If your efforts to gain the attention of prospects relies on over-the-top attention-grabbers, shock graphics or in-your-face claims and warnings, you may risk losing credibility with your audience. That’s what we refer to as “hair on fire marketing.”
Relevance. Getting it right. Knowing your audience. Even if your prospects’ hair IS on fire, they will take the time to listen to the pitch about fireproof shampoo, or the hat with the built-in cooling fan. The goal is to have them wondering, “How did they know that’s exactly what I needed?!”
Your audience, overworked and distracted, won’t be listening the second time they hear the carnival barker yell in their face. But they WILL listen if something speaks directly to them and their pain du jour.
How often you speak to them and in what tone really makes a difference. Repetition, or effective frequency, is a vital tool in keeping warm the interest of potential buyers. But those buyers all have too many things to do in any given day and there may be many competitors trying to get their attention. That’s what prompts many marketers to inundate prospects with over-the-top headlines screaming for attention. That can backfire.
“Quite simply you can’t send content out week after week — not without a clear plan in place,” observes Kyle Lacy is head of Marketing Strategy for OpenView Venture Partners, a B2B expansion-stage venture capital firm in Boston. “After a while, you’ll run out of ideas, and you’ll publish things because you “have to,” not because you actually have anything important to say.

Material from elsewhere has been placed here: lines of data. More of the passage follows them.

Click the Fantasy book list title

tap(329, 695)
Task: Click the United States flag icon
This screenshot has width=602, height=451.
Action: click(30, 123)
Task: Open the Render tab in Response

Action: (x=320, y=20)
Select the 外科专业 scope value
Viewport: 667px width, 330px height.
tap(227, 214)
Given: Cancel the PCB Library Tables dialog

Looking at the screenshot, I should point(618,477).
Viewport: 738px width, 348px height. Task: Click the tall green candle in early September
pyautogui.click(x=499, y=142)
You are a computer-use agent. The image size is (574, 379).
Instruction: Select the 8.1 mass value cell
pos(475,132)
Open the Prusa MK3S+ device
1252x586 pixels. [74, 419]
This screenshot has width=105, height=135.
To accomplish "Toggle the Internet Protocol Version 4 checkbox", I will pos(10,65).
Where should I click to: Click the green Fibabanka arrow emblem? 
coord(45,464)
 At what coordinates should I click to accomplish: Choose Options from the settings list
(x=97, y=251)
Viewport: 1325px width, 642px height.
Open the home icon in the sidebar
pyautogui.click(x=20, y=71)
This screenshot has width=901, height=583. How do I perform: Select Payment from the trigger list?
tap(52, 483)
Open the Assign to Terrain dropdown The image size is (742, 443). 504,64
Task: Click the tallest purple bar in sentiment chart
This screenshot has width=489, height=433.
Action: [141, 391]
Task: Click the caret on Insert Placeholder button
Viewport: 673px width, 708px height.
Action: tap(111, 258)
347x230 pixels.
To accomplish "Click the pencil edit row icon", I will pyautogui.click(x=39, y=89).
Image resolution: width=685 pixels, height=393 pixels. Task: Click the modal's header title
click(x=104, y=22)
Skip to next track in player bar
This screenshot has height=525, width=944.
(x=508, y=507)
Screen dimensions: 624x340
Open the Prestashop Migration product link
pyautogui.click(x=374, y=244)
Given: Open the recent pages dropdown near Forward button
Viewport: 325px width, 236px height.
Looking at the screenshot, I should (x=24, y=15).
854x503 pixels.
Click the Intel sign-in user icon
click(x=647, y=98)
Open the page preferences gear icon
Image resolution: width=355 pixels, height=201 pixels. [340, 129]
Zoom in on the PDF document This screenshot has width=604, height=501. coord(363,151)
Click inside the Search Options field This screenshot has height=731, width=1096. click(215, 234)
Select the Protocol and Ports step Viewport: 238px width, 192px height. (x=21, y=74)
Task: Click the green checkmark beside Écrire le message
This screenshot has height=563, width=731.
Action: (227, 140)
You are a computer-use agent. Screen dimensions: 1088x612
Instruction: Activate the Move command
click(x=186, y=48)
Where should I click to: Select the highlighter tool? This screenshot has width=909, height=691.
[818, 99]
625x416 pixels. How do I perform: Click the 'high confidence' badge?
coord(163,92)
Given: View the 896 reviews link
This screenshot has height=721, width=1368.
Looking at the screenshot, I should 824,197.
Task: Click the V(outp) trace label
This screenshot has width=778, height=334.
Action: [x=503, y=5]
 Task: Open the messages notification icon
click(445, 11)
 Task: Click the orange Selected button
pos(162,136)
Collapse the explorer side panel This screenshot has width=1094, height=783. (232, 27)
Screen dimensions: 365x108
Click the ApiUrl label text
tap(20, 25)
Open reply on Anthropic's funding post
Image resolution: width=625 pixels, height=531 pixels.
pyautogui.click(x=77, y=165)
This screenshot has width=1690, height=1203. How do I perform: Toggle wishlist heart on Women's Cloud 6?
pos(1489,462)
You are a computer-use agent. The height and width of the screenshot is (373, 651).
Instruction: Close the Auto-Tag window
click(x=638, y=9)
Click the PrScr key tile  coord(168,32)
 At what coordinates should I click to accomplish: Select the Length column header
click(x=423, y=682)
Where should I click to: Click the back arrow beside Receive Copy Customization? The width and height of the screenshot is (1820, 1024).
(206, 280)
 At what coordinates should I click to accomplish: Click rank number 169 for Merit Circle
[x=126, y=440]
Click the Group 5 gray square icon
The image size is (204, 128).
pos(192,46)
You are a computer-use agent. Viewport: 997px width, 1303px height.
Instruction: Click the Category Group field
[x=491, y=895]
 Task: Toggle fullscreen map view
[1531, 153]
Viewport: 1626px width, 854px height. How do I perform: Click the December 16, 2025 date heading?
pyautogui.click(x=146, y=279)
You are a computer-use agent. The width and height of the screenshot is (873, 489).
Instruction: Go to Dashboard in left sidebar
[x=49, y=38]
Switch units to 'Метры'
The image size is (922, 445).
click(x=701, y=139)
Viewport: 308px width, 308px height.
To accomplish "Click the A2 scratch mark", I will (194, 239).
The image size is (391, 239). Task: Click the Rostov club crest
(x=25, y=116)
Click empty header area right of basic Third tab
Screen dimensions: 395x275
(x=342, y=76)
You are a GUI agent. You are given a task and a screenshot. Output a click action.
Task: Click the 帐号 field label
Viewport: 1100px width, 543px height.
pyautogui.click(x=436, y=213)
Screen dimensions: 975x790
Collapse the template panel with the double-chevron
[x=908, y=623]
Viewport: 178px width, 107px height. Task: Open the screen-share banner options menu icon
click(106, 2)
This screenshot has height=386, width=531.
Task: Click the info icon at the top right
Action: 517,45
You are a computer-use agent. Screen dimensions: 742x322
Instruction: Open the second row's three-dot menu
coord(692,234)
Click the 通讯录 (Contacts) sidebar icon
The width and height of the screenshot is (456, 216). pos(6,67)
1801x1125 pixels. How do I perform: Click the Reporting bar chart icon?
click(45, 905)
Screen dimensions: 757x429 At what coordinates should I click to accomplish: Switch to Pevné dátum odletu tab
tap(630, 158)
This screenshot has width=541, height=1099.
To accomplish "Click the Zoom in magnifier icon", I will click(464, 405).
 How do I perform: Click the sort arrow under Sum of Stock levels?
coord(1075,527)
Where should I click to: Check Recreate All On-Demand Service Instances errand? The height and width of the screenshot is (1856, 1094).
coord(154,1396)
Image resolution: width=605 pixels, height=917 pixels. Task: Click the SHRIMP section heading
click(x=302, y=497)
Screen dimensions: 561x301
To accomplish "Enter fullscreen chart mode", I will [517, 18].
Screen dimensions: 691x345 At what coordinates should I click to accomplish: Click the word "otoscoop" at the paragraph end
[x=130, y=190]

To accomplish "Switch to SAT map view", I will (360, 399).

And as a result, the important things you do say will be lost in the avalanche of your week-after-week stuff.”
Your target’s pain that there are too many fires to fight is real, but that doesn’t mean the marketer has to fan those flames by using scare tactics and shouting to get attention.
Marketers need to relearn the value of understanding their market, and that their market is, well, the individual buyers and their needs. Their pain, in the context of information technology, might be how to prevent an intruder from hacking in, or how to give international divisions access to their ERP system, or any number of critical, big-impact missions.
In fact, according to a 2015 survey according to a 2015 survey, “The more content we produce, the more likely it is to fail. Marketers have been good at producing large volumes of content, but not quality content and not the right types of content.” The survey found that most buyers consume just 2 to 5 collateral assets before they are ready to buy, while only 4% consumed more than 10.
More than ever your message has to resonate and embrace the target’s unique pain.
This approach, this reaction to the realities of the unbelievably stressed American workplace, is
timeless. “Know your audience” puts the emphasis back on tried-and-true marketing practices
like focus groups, market research, surveys, and insider knowledge.
We advise and help clients identify, engage and qualify prospects with maximum precision so they can focus on delivering a rational message, not hair-on-fire marketing. The message has to resonate and embrace the target’s unique pain. Survey-based demand generation not only identifies prospects but also provides details about their need for products or services.